I've been mulling over whether to post this or not. I know it's probably going to ruffle a few feathers, but as a responsible reader/writer/mom, I feel obligated to put my thoughts out there.
I love young adult novels. I love the teenage angst and turmoil, the first loves and fights, the wild ways in which authors twist the simplest of ideas into something bigger and brighter in a young person's life. I read and write paranormal/fantasy young adult novels because it's a change from the normal, boring, day to day life. I get enough "real-life" by living it and love to escape into the not-so-real-life; it's like a little vacation. But within these stories, both contemporary and paranormal, are real-life issues and concerns. In young adult novels (as there is in teaching children in a classroom), there is a fine line of what is acceptable to discuss and what is not acceptable. One of these particular issues - the one that has bothered me lately - is sex in YA.
Sex is a part of life. It creates life and gives us joy, as well as pain. Children (as in under 18) are having sex younger each year that passes. This is not new - I've been there, done that - and it's not my place to judge what each child/parent's situation is. But what has been difficult for me to decide is where that fits in young adult novels. I'm a firm believer that you can't skip the subject - a reader would see through that - but I don't believe that authors should dramatize it either. And don't get me wrong...as of today, I've not read a young adult book that I felt took sex to a concerned level. The books, from what I've read so far, are okay, and truthfully, that's not what I'm concerned with nor why I write this post.
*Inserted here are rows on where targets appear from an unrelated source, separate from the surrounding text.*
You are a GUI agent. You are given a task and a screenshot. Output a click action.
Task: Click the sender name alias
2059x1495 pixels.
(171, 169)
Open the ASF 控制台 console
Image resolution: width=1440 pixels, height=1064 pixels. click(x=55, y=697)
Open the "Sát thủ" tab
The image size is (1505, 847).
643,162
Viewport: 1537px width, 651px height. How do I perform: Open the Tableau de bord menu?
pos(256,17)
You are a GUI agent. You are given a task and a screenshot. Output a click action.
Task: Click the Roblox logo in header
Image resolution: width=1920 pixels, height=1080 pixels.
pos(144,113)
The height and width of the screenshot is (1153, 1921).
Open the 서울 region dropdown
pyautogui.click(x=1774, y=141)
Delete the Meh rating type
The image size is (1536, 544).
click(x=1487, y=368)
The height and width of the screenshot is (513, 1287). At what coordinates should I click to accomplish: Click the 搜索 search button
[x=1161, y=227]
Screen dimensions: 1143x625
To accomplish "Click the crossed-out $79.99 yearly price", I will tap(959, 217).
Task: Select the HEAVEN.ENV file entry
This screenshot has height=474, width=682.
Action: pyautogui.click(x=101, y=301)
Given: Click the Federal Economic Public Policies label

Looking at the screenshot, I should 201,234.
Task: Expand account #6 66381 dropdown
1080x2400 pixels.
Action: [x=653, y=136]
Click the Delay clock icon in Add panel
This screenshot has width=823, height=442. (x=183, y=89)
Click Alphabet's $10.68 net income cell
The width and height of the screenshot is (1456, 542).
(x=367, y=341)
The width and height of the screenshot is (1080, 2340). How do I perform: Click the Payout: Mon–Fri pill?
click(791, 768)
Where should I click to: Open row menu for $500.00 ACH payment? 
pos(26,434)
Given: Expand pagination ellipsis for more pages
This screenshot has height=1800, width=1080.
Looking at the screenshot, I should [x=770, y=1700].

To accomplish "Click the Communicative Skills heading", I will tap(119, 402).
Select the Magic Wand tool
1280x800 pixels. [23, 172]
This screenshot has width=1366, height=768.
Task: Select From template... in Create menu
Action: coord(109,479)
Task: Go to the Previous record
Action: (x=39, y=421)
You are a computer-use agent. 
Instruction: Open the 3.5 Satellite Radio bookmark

The young adult genre is growing, and growing fast. Not only to teenagers, but their moms and twenty-somethings, and (thankfully) males. It's also growing down, to the fourth and fifth graders who are at a higher reading level. Teachers don't usually provide YA books in their classrooms, and parents ultimately make the the decision of what they let their child read. Personally, it scares me when I see ten and eleven-year-olds reading Breaking Dawn, as I believe they are way too young for that sort of thing. And yes, choice of what my sons read is an issue that I can control, but what happens when the marketing efforts of the book cross the line? What about when the marketing efforts cross over to cater more to the 20+ somethings and older, rather than the "young adults" the books were originally written for. Case in point? ...http://www.youtube.com/user/VLCPhotoProductions#p/u/2/bD0rTs0nF2Y
Now I'm a huge fan of Cassandra Clare and the TMI series and I hate to call that video out specifically, but I have to ask...which age group was targeted in that marketing ad called "Unedited DSAS (Dirty Sexy Alley Scene)" as part of the promotion for the CoFA release? The adult readers or the teenager readers? If it was made for the teenagers, then I think we have a serious issue on our hands. I don't want to sound like a prude, but I was absolutely STUNNED when I saw that released and promoted by VLC Productions and consequently, placed on numerous book blogging websites. High Schoolers, middle schoolers, ten and eleven-year-olds were presented with that as one of several previews for the 4th book. Am I the only one who sees the problem with this?
Now, as a adult, sure it's hot and sexy and what not, but when I think of what the young adult genre represents, I do NOT think of that. And I don't want to. If a sexy alley scene is in the book, fine, but let's not dramatize in video and feed it to our kids in a "cookie" teaser. There's no need to put it on a platter and hand-feed it to them. If I had a daughter who was 15, would I want to show her that video and say, "Look honey, this is what you should want a boy to do to you."...??...absolutely NOT! So why would we put that out there for other womens' daughters (and sons) to see? Now, please don't get me wrong..I can't wait for the release of the book on Tuesday. I've had it pre-ordered for months and the moment it arrives, I probably won't emerge from my room until it's completely read. This concern of mine has nothing to do with CoFA or the TMI series - it's simply the risky marketing perspective.
I don't know. Maybe I'm looking at it all wrong and maybe I should consider this as "just" one instance, but something tells me that this is only the beginning of a slow change in what the market considers acceptable for YA. All I know is, my writing of YA won't go in that direction and I'm glad I have that choice to keep it age appropriate.